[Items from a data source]
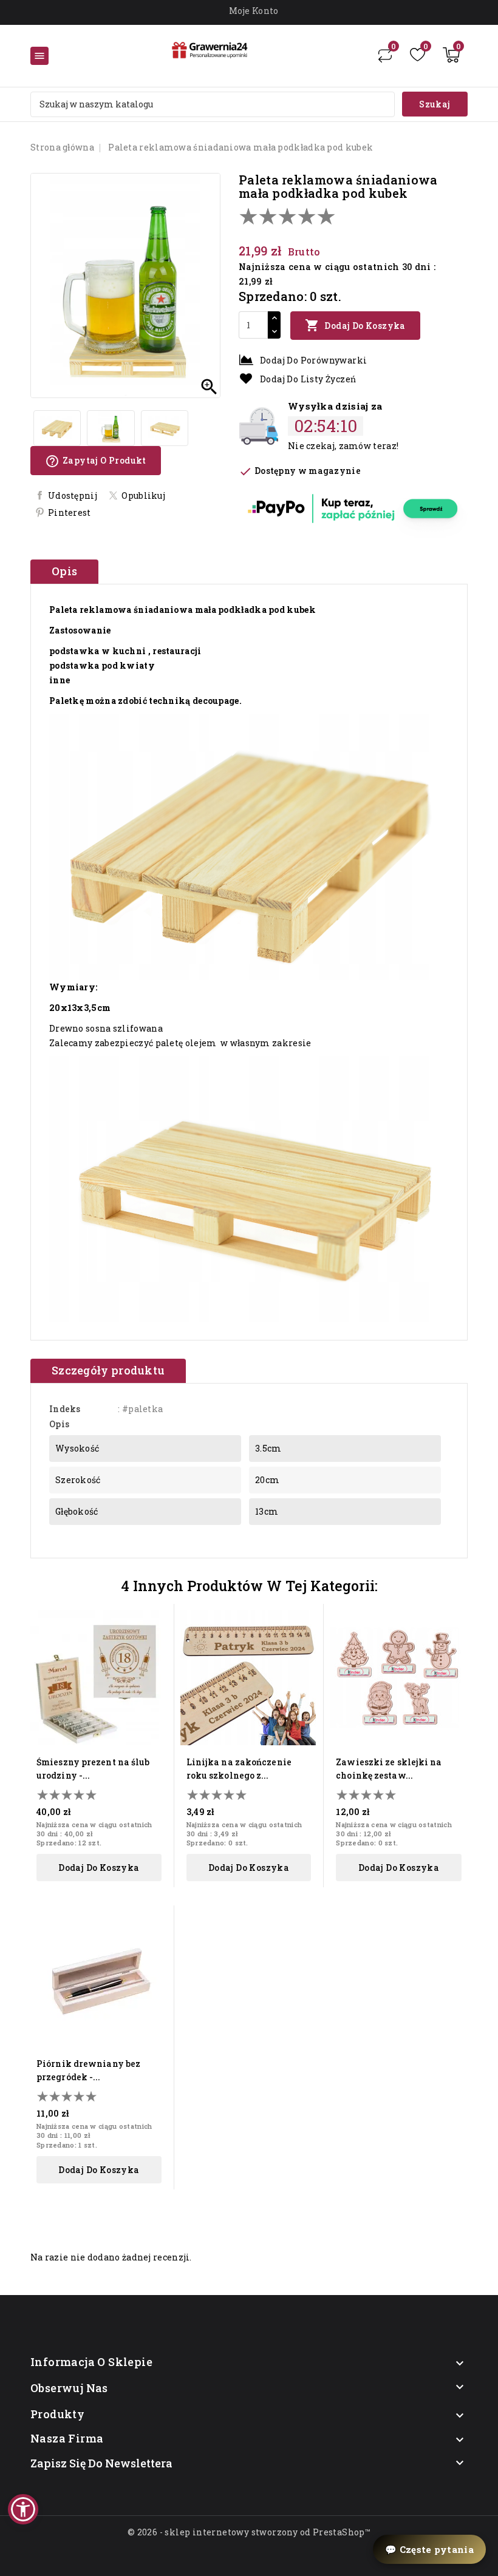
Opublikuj (143, 495)
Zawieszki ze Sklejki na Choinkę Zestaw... (389, 1768)
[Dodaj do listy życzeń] (155, 1641)
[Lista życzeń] (417, 54)
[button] (23, 2509)
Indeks (65, 1409)
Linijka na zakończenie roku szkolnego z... (239, 1768)
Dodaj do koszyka (355, 325)
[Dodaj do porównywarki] (155, 1663)
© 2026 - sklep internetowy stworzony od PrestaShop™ (249, 2532)
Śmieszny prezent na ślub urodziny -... (92, 1768)
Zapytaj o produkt (95, 461)
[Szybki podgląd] (155, 1620)
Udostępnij (72, 495)
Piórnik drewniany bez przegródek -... (88, 2070)
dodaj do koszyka (98, 1867)
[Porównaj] (385, 55)
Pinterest (69, 512)
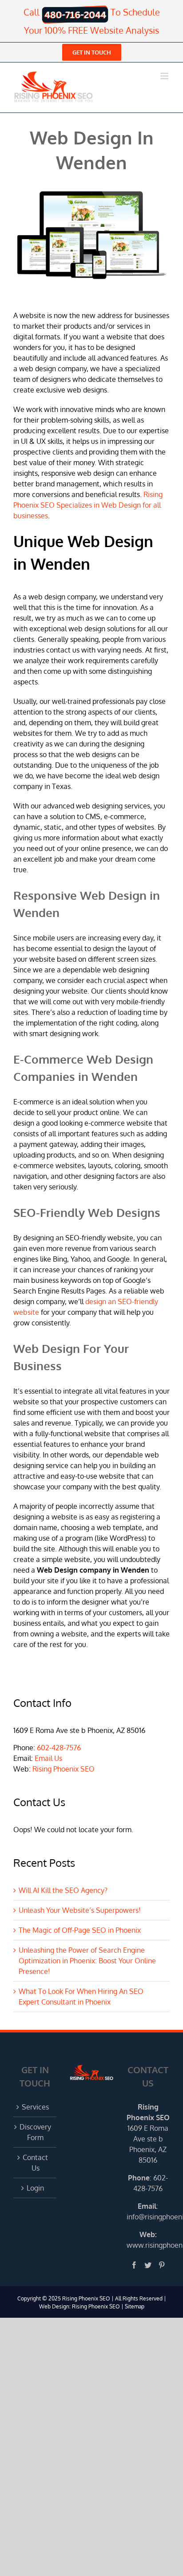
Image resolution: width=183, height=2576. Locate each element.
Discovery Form (35, 2132)
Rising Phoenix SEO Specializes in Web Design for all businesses (88, 505)
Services (35, 2106)
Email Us (48, 1758)
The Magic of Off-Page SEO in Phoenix (80, 1930)
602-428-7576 (59, 1747)
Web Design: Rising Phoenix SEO (79, 2306)
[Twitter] (147, 2265)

Action item ▸ Go through the data and count every line where the word "Rising" appears. Give only that count.

Solution to this exercise ▸ 2